*** EXERCISE MATERIAL ***
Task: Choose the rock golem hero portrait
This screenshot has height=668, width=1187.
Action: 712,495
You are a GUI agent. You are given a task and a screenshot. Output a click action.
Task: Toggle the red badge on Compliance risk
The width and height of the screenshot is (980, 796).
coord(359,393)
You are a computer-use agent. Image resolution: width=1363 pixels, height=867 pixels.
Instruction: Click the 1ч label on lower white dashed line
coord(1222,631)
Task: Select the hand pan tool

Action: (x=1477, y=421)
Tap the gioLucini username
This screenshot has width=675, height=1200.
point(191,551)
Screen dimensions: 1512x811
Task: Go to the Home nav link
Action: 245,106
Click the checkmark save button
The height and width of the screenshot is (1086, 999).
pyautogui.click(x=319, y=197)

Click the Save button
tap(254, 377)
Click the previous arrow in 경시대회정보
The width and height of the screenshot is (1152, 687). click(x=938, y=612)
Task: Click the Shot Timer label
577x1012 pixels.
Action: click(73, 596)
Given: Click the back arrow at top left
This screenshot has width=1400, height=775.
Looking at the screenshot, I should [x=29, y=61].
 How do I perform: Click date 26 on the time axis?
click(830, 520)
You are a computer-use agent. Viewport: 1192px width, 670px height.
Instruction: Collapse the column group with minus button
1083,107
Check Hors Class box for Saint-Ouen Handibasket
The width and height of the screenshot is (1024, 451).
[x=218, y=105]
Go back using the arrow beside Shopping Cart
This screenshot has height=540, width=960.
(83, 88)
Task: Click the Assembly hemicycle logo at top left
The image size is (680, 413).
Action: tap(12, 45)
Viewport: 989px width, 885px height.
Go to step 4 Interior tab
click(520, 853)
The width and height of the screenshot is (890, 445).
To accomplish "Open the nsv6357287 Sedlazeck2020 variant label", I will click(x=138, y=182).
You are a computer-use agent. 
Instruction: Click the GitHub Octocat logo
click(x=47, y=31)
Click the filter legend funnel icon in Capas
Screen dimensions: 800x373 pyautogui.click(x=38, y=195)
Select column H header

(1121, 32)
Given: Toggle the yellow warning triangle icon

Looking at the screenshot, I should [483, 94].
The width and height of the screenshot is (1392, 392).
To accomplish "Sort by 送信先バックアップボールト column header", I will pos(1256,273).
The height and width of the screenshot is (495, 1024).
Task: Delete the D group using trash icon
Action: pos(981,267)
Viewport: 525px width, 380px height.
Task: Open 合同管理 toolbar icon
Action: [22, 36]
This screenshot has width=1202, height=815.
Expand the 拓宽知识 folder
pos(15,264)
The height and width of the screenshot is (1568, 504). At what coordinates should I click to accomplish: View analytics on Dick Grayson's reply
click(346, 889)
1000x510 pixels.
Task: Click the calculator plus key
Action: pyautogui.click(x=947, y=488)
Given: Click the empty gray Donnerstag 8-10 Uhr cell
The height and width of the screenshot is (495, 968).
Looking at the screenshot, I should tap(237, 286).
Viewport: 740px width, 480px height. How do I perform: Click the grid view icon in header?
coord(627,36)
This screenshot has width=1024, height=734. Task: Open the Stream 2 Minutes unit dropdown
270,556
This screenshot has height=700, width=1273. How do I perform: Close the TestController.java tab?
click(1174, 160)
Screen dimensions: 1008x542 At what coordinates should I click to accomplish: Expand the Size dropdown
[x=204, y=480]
*** End of EXERCISE MATERIAL ***
Pull every line holding "left" out of the records.

→ ANSWER TO THIS EXERCISE:
Given: Click the back arrow at top left
Task: Click the Assembly hemicycle logo at top left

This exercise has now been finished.